And for H1, revenue increased 8% on a constant currency basis. Looking at the full year, we are pleased with our first half growth, which is on track with our expectations for around 7% revenue growth for the full year, also on a constant currency basis. As a reminder, about 20% of our revenue is generated in foreign currencies.

And given the significant changes in FX rates, we plan to discuss our results and guidance on a constant currency basis through the end of the year. At the same time, I'm glad to report that the FX had a minimal impact on our bottom line because we are uniquely positioned with a natural hedge.

This is due to the fact that about 1/3 of our expenses are in foreign currencies. Therefore, the appreciation of the U.S. dollar reduces our non-U.S. dollar expenses, largely offsetting the revenue reduction. This natural hedge results in minimal FX impact to our bottom line reported results and guidance.

In Q2, non-GAAP diluted EPS came in at $0.56, ahead of our expectations. For the second half of the year, we plan to continue hiring to support our growth targets. For the full year, we continue to expect diluted EPS of $2.50, unchanged from our prior guidance. Turning to booking growth.

In Q2, we had many significant wins from existing and new customers. New PLE bookings increased 10% on a reported basis and 12% on a constant currency basis, in line with our target of 10% to 12% growth for the year. Let's take a closer look at some Q2 cloud KPIs.

We received 28 cloud orders in excess of $1 million TCV as large enterprise customers continue shifting to the cloud. These large cloud orders included some of the more notable brands in the world, such as auto industry leader, Ford; global insurance provider, AXA; global logistics leader, FedEx; and leading financial institution, Citigroup.

In addition, we continue to win many new customers. And in Q2, we added more than 100 new logos, including insurance provider, Oscar Health; and telecom provider, Selco. Another strong metric was our booking mix with 65% of our new PLE bookings coming from SaaS in Q2 compared to only 53% in Q2 of last year.

For the full year, we expect our shift to SaaS to continue. Turning to cloud revenue. In Q2, constant currency cloud revenue increased 30% on a GAAP basis and 29% on a non-GAAP basis. In H1, constant currency cloud revenue increased 34%, in line with our annual plan. And we are maintaining our guidance of 32% to 34% on a constant currency basis.

As a reminder, our cloud revenue includes both SaaS and optional managed services. We continue to see strong SaaS adoption across industries and geographies and across new and existing customers. During the first half of the year, our SaaS revenue was very strong, increasing 41% year-over-year.

Optional managed services did not grow in the period as they are low-margin people-driven services, which we provide optionally to our customers. And I'd like to mention that we do not target growth in managed services. Our cloud momentum continues across our existing customer base and with new customers.
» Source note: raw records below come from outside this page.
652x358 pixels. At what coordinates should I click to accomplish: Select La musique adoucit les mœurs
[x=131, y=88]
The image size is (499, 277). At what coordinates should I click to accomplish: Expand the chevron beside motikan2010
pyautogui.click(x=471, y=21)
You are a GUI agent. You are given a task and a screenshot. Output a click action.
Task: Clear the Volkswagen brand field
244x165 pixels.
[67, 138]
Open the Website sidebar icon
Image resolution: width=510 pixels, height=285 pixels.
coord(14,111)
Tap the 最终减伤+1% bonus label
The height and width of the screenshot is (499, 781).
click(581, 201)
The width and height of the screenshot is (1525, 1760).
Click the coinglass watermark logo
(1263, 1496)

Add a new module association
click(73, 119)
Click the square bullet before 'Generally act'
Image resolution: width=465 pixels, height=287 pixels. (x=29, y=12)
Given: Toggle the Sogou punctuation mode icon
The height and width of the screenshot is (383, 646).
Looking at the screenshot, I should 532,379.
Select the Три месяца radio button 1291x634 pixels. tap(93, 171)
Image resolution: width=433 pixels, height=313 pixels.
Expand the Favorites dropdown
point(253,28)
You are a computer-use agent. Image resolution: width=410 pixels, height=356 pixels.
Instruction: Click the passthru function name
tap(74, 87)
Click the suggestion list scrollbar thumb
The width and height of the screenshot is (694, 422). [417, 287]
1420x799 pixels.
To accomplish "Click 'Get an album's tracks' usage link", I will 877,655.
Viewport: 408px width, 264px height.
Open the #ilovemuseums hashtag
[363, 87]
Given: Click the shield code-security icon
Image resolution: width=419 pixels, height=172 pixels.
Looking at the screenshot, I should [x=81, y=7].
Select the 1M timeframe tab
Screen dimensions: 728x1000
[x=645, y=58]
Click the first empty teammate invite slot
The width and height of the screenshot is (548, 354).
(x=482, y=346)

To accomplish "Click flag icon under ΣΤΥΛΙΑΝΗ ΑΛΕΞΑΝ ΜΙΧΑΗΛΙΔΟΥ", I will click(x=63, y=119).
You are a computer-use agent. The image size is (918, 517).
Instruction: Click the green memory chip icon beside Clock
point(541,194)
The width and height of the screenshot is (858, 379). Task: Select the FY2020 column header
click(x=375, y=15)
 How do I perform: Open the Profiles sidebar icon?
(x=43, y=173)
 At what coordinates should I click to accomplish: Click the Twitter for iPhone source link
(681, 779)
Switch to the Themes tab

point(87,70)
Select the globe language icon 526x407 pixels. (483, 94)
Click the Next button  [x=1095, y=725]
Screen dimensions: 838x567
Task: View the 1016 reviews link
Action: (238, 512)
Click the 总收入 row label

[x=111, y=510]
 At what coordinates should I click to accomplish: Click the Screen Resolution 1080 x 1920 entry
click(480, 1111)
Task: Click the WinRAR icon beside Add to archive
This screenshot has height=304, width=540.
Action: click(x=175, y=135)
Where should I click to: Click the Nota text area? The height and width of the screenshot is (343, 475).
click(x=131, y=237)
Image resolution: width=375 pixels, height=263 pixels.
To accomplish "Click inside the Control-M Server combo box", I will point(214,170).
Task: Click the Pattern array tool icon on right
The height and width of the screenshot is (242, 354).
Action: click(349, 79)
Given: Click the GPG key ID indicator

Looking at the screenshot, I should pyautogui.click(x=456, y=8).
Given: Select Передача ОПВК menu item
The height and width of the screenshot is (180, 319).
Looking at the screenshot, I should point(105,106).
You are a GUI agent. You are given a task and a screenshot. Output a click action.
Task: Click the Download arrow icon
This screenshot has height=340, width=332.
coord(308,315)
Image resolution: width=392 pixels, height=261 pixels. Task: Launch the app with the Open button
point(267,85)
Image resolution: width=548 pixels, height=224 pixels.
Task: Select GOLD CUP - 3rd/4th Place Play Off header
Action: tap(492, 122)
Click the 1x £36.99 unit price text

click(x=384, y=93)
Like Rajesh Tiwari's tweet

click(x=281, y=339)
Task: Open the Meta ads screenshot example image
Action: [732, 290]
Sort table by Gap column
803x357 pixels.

And this year, we expect non-GAAP cloud revenue to represent about 75% of our total recurring revenue as our perpetual support base continues to transition to the cloud. This metric is up significantly from 62% last year and 49% two years ago.

Our strategy has been to help customers transition to the cloud when they are ready and to offer a hybrid cloud platform for maximum customer flexibility. We believe that many customers who have not yet moved to the cloud are in the process of planning a transition over the next few years.

The cloud transition drives more value not only to Verint but also for our customers as we offer accelerated innovation and a faster time to value in the cloud. Overall, I'm very pleased with the strong cloud momentum in the first half of the year. Now let's take a closer look at some of the competitive wins in Q2.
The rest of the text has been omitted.